Matthew records this in Matthew 26, verses 26-29, where he writes: Now as they were eating, Jesus took bread, and after blessing it broke it and gave it to the disciples, and said, “Take, eat; this is my body.” 27 And he took a cup, and when he had given thanks he gave it to them, saying, “Drink of it, all of you, 28 for this is my blood of the[c] covenant, which is poured out for many for the forgiveness of sins.

We do this in remembrance of Him. Paul speaks about communion in 1 Corinthians 11 and before we get into it, I have two things to share that Paul tells us, first, communion is for believers. It is in remembrance for what he has done for us. It is us obey his commands by our faith in him. Communion itself does not save. It does not forgive sins; it does not impart righteousness or cleanse your soul. If you are not a follower of Christ, we just ask that you pass the elements along and then, if you have any questions or want to take that step, you can talk to myself or one of the deacons after the service.

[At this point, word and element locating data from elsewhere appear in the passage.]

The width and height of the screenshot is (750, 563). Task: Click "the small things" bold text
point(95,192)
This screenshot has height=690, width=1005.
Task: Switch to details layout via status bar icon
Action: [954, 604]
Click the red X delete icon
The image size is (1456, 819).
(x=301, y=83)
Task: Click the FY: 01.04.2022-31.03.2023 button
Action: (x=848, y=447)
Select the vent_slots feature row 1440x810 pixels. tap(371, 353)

Second, this is a time of reflection. Your hearts and mind should be clear and right before God. We, as followers of Christ, have been forgiven, but 1 John says that we are to confess our sins. If you have sin that you haven’t dealt with before God, take this time to do so. IF you can’t, it is better to pass the elements and make your heart right with God.

There is no judgment in these things, Paul wants us to make sure that our minds are focused on the remembrance of Christ and his works and love for us.

So, what we are going to do is Mike and Jim will come up. One of them will pray for the bread, which symbolize Jesus body. The body that he gave up for us to pay the penalty for our sins. We will then pass those out and when they are all passed out, we will take the bread together as a church family, unite underneath the Gospel. Then, the other one will pray for the juice, which is a symbol for Christs blood. His blood purchased the forgiveness of our sins. We will pass those out and again, take them as a church family once they are all passed out.

 

Let us go ahead and prepare our hearts and come to the LORDS table.

With Christ, we receive his mercy and forgiveness. With Christ, though not righteous on our own, we receive Christs righteousness.